YOUR INSTRUCTIONS
All entries are to be transcribed exactly. Pictures are not part of the copy.

RECORDS FOR THIS TASK
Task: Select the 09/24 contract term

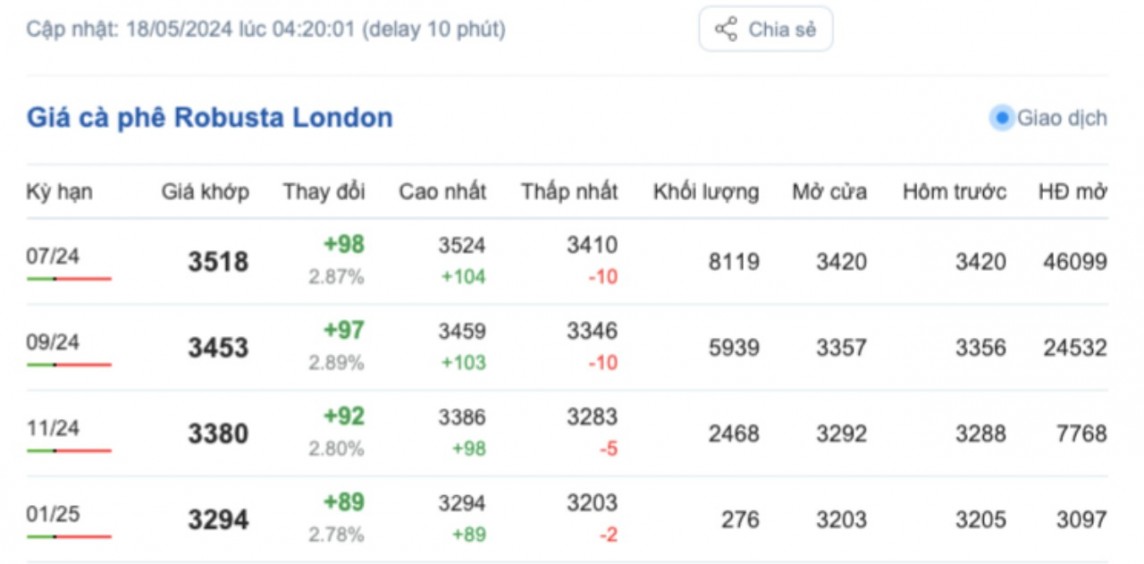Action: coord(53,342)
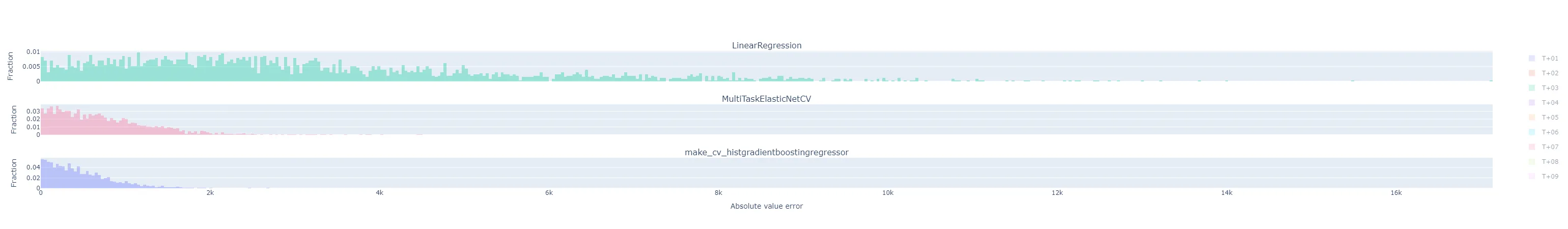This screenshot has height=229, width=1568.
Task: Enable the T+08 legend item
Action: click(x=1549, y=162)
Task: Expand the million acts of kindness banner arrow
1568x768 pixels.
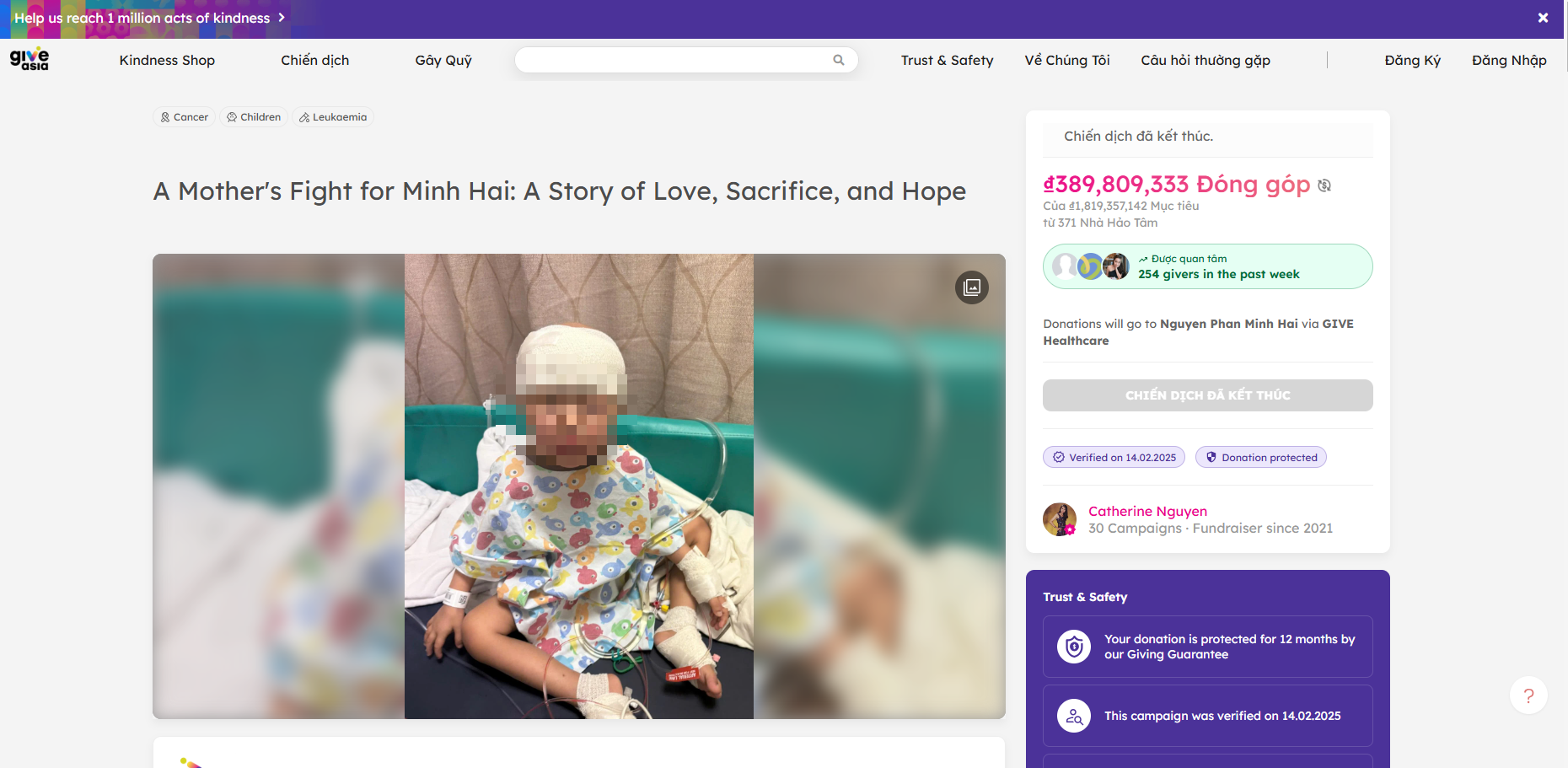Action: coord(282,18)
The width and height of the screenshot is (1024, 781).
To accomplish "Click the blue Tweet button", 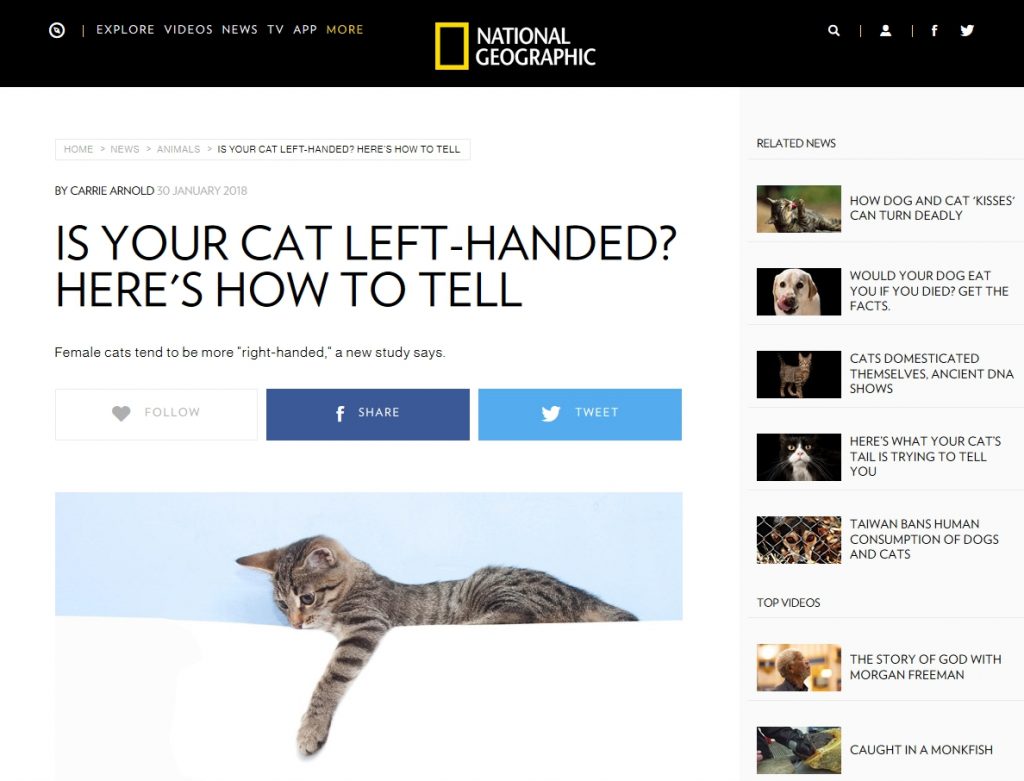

TASK RESPONSE
Task: Select the 09/24 contract term

Action: coord(53,342)
This screenshot has height=229, width=1568.
Task: Enable the T+08 legend item
Action: click(x=1549, y=162)
Task: Expand the million acts of kindness banner arrow
1568x768 pixels.
Action: coord(282,18)
The width and height of the screenshot is (1024, 781).
To accomplish "Click the blue Tweet button", 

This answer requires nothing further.